Violence free or gender inclusive workplace, what difference does it make?
Before the Covid pandemic struck, and work from home became the norm I conducted a few workshops with corporate sector staff on men and gender equality. In most cases my sessions would follow sessions on sexual harassment in the workplace and the POSH law. By this time most men in the group would be apprehensive and justifying in their heads how their work place situations were not as described in the sessions earlier. In these circumstances it would be difficult for me to draw them into a discussion on creating a gender friendly workplace. This led me to think whether from the point of view of workplace productivity or even a more congenial workplace does it make sense to have stand alone sessions on men, masculinity and gender equality in the workplace for the corporate sector.
I have been working on men, masculinity and gender equality in the non-profit and development sector for over two decades now. We have looked at why it is important to involve men to improve women’s health outcomes, for increase in contraceptive use, for violence prevention and improved childcare practices, but much of this work has been with poor or rural people. There have been many changes among men and in the family that we have documented and written about. But the bigger question that has bothered me is whether gender equality, men and masculinity is inevitably intertwined with poverty? From my own life experiences as a middle class, upper caste professional and as a son, father of a daughter and male partner in a hetersexual couple I know it is not.
Homes and workplaces have been changing rapidly over the last couple of decades. Technology has changed the nature of many domestic ‘chores’. The mixie-foodprocessor, the washing machine and similar devices have made the work of even the ‘bai’ easier and among young professionals food-delivery services have made the daily grind of cooking redundant. Fathers are now more involved in childcare than their father’s were and daughters are often getting many more opportunities than their mother’s had. This would indicate that changes in gender related roles are underway at home, but what about the workplace?
Even though economists tell us that most women are part of the informal workforce, today there are many more women in the formal workplace than before. More than 40% of the STEM graduates, over a third in the IT sector, and a fourth of all banking employees are women. Even though many women drop out from the workforce due to family reasons, the reality is that men are encountering many more female colleagues, team members, supervisors, bosses and clients than ever before. In many cases they are spending many more hours every day in the presence of women in the professional space than they do with women in the personal space. This is a major departure from earlier norms. Are men in the workpkace adequately equipped to deal with this changing reality?
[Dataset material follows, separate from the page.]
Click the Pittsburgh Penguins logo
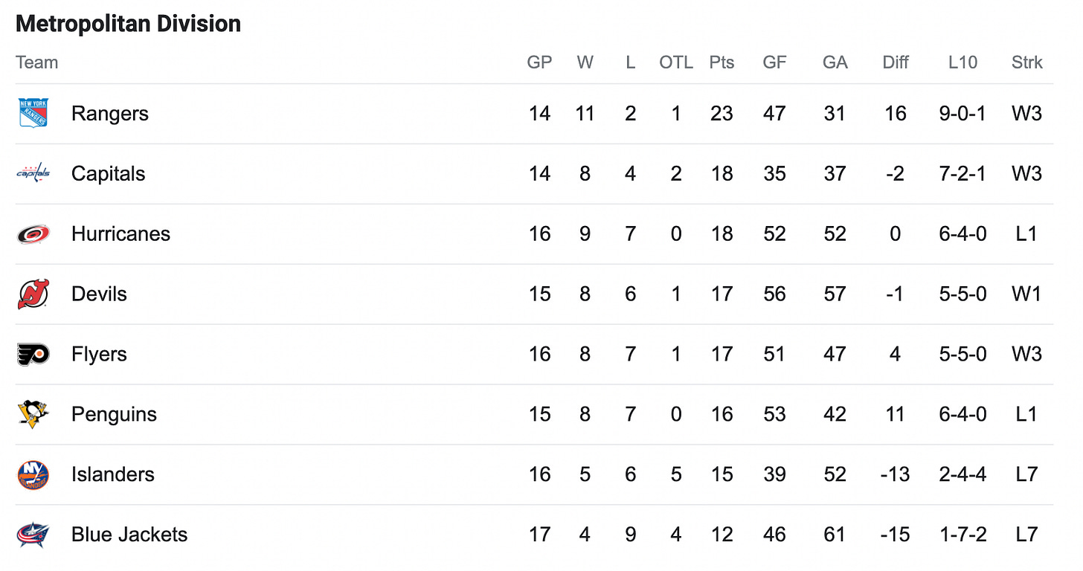Viewport: 1083px width, 571px height. (x=33, y=414)
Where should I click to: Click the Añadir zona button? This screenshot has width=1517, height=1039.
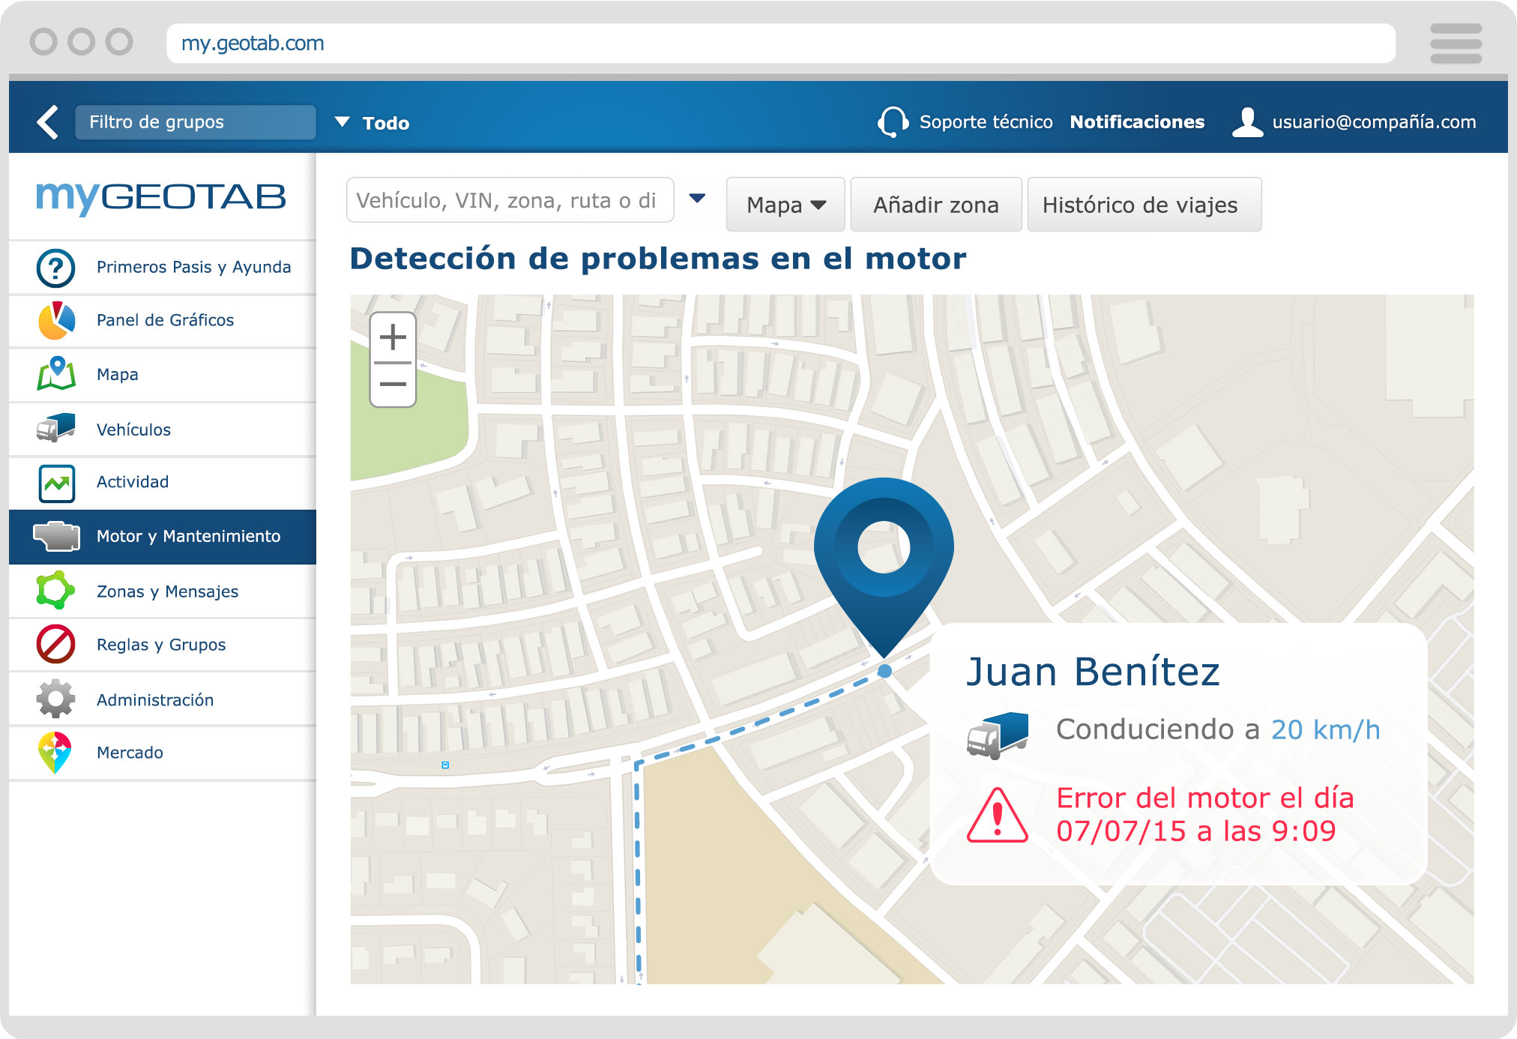tap(935, 205)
Gender, as most people know by now is related to socially determined and desirable traits that are considered appropriate for boys and men and for girls and women. While it is often confused with sex, it is increasingly clear that sex is biological while gender is social. Thus breasts or facial hair are markers of sex while being demur or aggressive are markers of gender. Gender differences between boys and girls are created by the family, school and society at large, from childhood onward. They are a set of guidances and expectations and children are made to follow these often through coercive measures or ridicule. Gender traits are socially determined, and so are different across times, cultures and even across social and economic classes. One gender difference between boys and girls earlier was that boys studied certain subjects, and girls some others. Often science subjects were not available in girls colleges and boys couldn’t learn home science. Similarly women if they did work, were expected to be school teachers or be at the front desk in offices. But these are changing, and very fast. But are the gendered expectation of men in the workplace from women in the workplace changing as rapidly? Are men socially trained to manage relationships of equality or of being the subordinate with women? The only women who they have been subordinate as boys have been their mothers, who have considered them their darlings, and probably their school teachers. I remember the aggressive reactions that we boys in an all-boys school had to the one female teacher in senior school. That was many years ago and I hope the situation has changed today.